The specters of the Great Depression should haunt us right now as we ponder what’s to come. In the past eight years we’ve seen so many crises wielded to push through vast changes, from the war in Iraq to the Paulson bailout plan. As the plummeting Dow Jones index has become the chief metaphor through which we understand changes in our economy, we’re faced with the danger that concern with the market will become the crucial site of political action, limiting more progressive possibilities.

We need to stay sharply attuned to the problems facing working people right now, and what got us into this mess: years of stagnant wages, mounting health care costs, lack of access to health care and the many other rising costs of living from housing to energy. Bailing out institutions that took risks with other people’s assets won’t do anything to address those problems.

We need to pursue solutions through various channels to concretely effect change. Major federal policy changes are necessary to redress what’s been done to working people over the past thirty years by corporations and the weakening of the social safety net. We need new labor laws like the Employee Free Choice Act and swift passage of universal health care legislation.

But our politics at a moment of crisis must not be limited to the domain of the nation-state as we look for a way out of the new depression. The scope of the crisis can make it seem to us that the only entity big enough to tackle it is the federal government, but the history of the Great Depression signals that it was not only the federal government that brought us into better economic times. We need to support workers looking to win better wages and benefits from their employers, and not let “hard times” be an excuse for exploitation. Rebuilding the economic base of the working class took years during the Great Depression and it will take years again. Quick fixes are not in store.

We need creative local and regional solutions that can have far-reaching impacts on working people. In Connecticut, the state government has repeatedly given short shrift to cities like ours, with devastating economic impacts. We need to build political power for working families in the state legislature and, in 2010, elect a new governor as well.

We also need our city government to step up and address the effects of this crisis. There are signs that it is beginning to do so, which is heartening. Ultimately, however, our city is limited by its small tax base – a result of the huge amount of non-taxable property taken up by non-profit universities and hospitals in New Haven, particularly Yale and its teaching hospital, Yale-New Haven.

That brings us to the other area of political action Yale students in particular need to consider: our university. As the largest employer in New Haven and the primary economic engine of south central Connecticut, Yale has a huge impact on where we live. Moreover, it sits on the second-largest university endowment in the country.

So far the conversations about dealing with the financial crisis at Yale seem to have been limited to conversations within the Yale Corporation (which the News reported on last week) about curtailing some new construction. Surely we can ask Yale to take on more responsibilities amidst an economic collapse? Yale has benefited tremendously from public policies that have allowed it (like much of Wall Street) to profit off of risky investment practices. And it has remained tax-free for years despite tremendous wealth.

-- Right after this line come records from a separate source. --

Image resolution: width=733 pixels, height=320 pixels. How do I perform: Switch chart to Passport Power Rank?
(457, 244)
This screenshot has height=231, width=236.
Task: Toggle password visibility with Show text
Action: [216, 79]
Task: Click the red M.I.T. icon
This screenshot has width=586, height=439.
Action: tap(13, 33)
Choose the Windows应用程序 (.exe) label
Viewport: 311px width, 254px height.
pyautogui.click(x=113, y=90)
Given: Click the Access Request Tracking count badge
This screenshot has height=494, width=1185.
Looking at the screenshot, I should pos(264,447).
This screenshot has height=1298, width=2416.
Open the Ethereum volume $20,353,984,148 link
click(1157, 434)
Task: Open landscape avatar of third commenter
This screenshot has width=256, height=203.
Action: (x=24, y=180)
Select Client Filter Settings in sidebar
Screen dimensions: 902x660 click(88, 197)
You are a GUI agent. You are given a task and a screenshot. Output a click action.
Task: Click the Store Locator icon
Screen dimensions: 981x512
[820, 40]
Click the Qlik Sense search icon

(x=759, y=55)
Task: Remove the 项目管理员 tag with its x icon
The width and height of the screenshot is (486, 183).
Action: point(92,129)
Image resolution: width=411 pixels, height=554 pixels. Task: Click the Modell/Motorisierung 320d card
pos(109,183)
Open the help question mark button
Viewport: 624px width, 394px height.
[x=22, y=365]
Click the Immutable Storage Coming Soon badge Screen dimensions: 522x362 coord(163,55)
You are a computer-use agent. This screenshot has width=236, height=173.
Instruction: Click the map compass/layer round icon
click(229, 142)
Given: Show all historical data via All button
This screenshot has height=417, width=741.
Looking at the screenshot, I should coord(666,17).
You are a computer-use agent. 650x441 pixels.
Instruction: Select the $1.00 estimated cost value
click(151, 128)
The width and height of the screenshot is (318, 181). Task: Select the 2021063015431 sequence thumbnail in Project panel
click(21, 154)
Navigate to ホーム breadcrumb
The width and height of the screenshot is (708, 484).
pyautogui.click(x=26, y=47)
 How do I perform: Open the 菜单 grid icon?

Moreover, Yale is far more financially secure now than it was during the Great Depression, when it built 10 residential colleges. There are numerous possibilities the University could pursue to make the coming depression hurt less for families in New Haven and throughout the region, including but by no means limited to substantially increasing its voluntary contribution in lieu of taxes to the city from its current $4 million. Yale can’t do everything, but it must do its part.

Hugh Baran is a senior in Davenport College.